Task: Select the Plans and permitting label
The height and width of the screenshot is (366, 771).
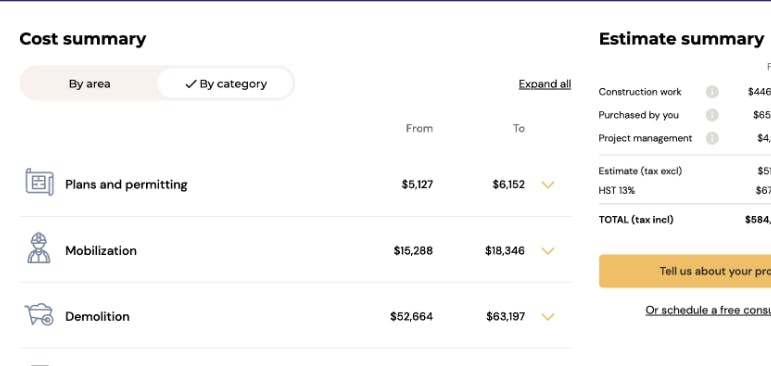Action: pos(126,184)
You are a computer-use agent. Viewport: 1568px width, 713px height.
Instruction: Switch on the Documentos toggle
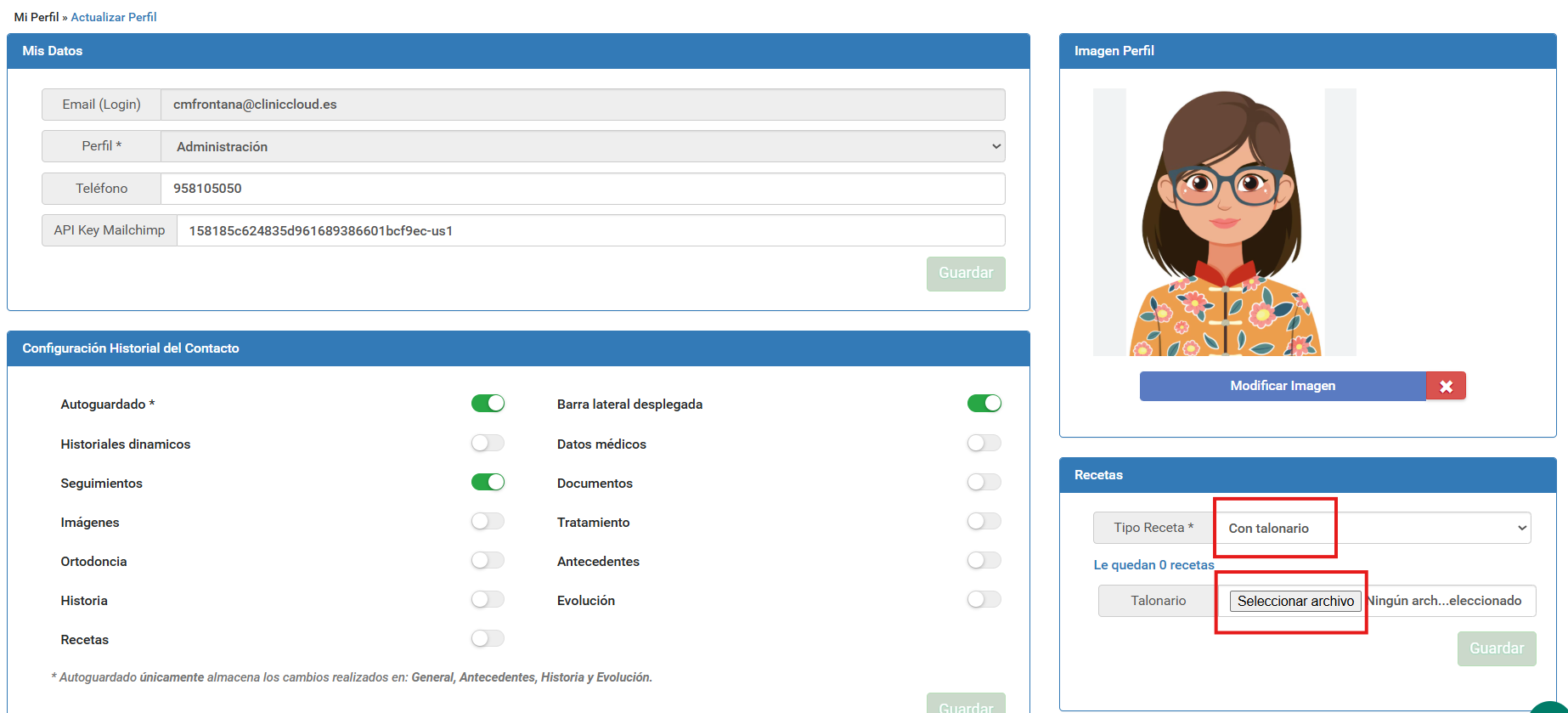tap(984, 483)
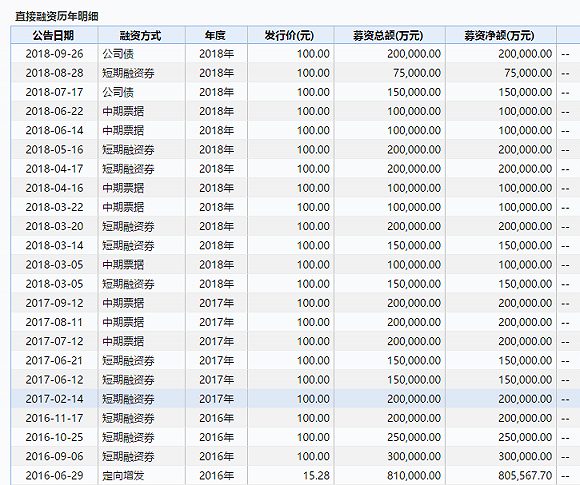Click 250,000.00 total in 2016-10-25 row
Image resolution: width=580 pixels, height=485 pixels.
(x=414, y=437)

[WHAT TO DO] Present all of the material above as a numbered list, with one item per line, omitting any blank lines and leaving out the pictures.

[OUTPUT OF THE EXERCISE]
1. Task: Select the Plans and permitting label
2. The height and width of the screenshot is (366, 771).
3. Action: pos(126,184)
4. You are a computer-use agent. Viewport: 1568px width, 713px height.
5. Instruction: Switch on the Documentos toggle
6. tap(984, 483)
7. Click 250,000.00 total in 2016-10-25 row
8. Image resolution: width=580 pixels, height=485 pixels.
9. (x=414, y=437)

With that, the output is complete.